Chemists from the Massachusetts Institute of Technology (MIT) looked at the effect of wildfire smoke from the devastating megafire, known as "Black Summer," that burned in eastern Australia from December 2019 to January 2020.

The fires burned tens of millions of acres and released more than one million tons of smoke into the atmosphere, making it the country's most devastating on record, the researchers say.

As part of their study, published last week in Nature, the scientists found the fires ate away at the ozone hole over Antarctica, widening it by 2.5 million square kilometres or 10 per cent by late 2020 compared to the previous year.

"The Australian fires of 2020 were really a wake-up call for the science community," Susan Solomon, Lee and Geraldine Martin Professor of Environmental Studies at MIT and a leading climate scientist, said in a story from MIT News.

"The effect of wildfires was not previously accounted for in (projections of) ozone recovery. And I think that effect may depend on whether fires become more frequent and intense as the planet warms."

The ozone layer protects the Earth from ultraviolet radiation from the sun.

While not technically a hole, the ozone hole refers to a region where ozone has been "exceptionally depleted" over the Antarctic, occurring annually between August and October, NASA says.

Solomon and her colleagues first identified in 2022 a chemical link between wildfires and ozone depletion.

They found that chlorine-containing compounds, first released by factories as chlorofluorocarbons or CFCs, could react with fire smoke, creating a chemical reaction that produces chlorine monoxide, described by the researchers as "the ultimate ozone-depleting molecule."

"But that didn't explain all the changes that were observed in the stratosphere," Solomon said. "There was a whole bunch of chlorine-related chemistry that was totally out of whack."

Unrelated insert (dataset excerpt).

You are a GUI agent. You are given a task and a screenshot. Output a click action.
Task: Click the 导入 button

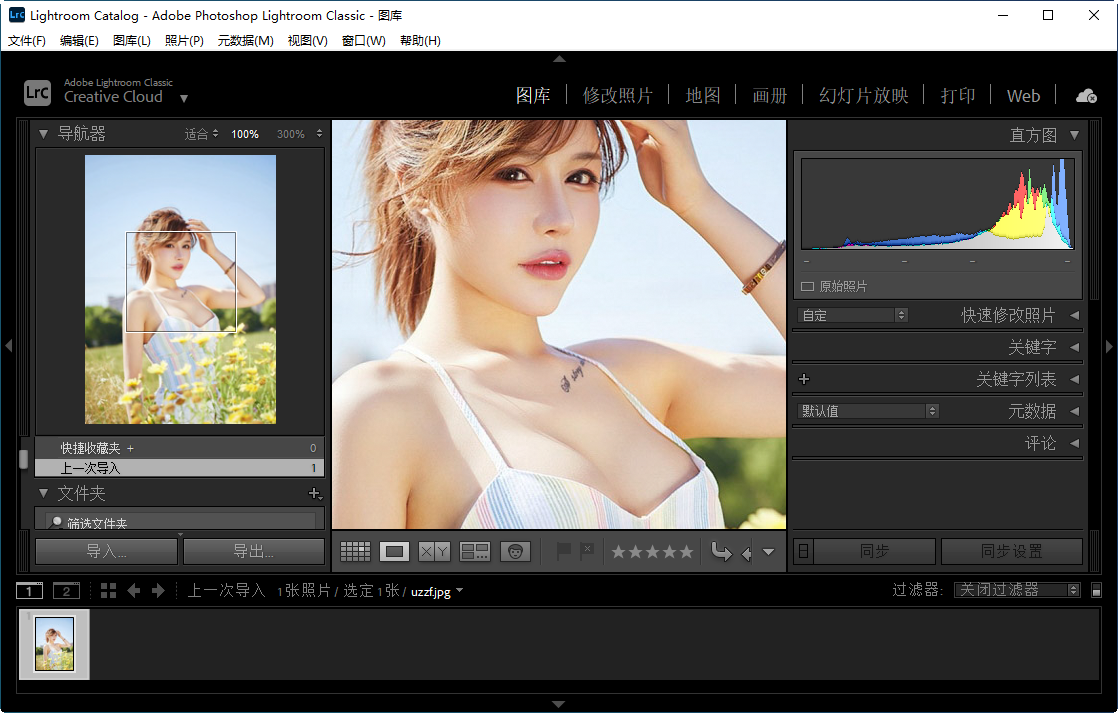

Using three independent sets of satellite data, the scientists discovered that in the months after the Australian wildfires, concentrations of hydrochloric acid dropped significantly at mid-latitudes, while chlorine monoxide levels spiked.

Hydrochloric acid is found in the stratosphere as CFCs break down naturally over time, the researchers say.

Chlorine can't destroy ozone if it is in the form of hydrochloric acid. But if hydrochloric acid breaks apart, the researchers say chlorine can react with oxygen to form chlorine monoxide.

While hydrochloric acid can break apart as it interacts with cloud particles in frigid temperatures, such as those found over polar regions, the researchers were surprised to find this reaction at warmer mid-latitudes.

"The fact that hydrochloric acid at mid-latitudes dropped by this unprecedented amount was to me kind of a danger signal," Solomon said.

The scientists say this chemical reaction likely contributed to a three to five per cent depletion of total ozone at mid-latitudes in the Southern Hemisphere over Australia, New Zealand and parts of Africa and South America.

The long-term effects of the wildfires on ozone remain unclear, but the United Nations reported in January that the ozone hole is healing slowly, although it would not be fully fixed until 2066.

While hydrochloric acid is believed to be the most likely way that wildfires can deplete ozone, Solomon says there may be other chlorine compounds present in the stratosphere.

"There's now sort of a race against time," Solomon said. "Hopefully, chlorine-containing compounds will have been destroyed, before the frequency of fires increases with climate change. This is all the more reason to be vigilant about global warming and these chlorine-containing compounds."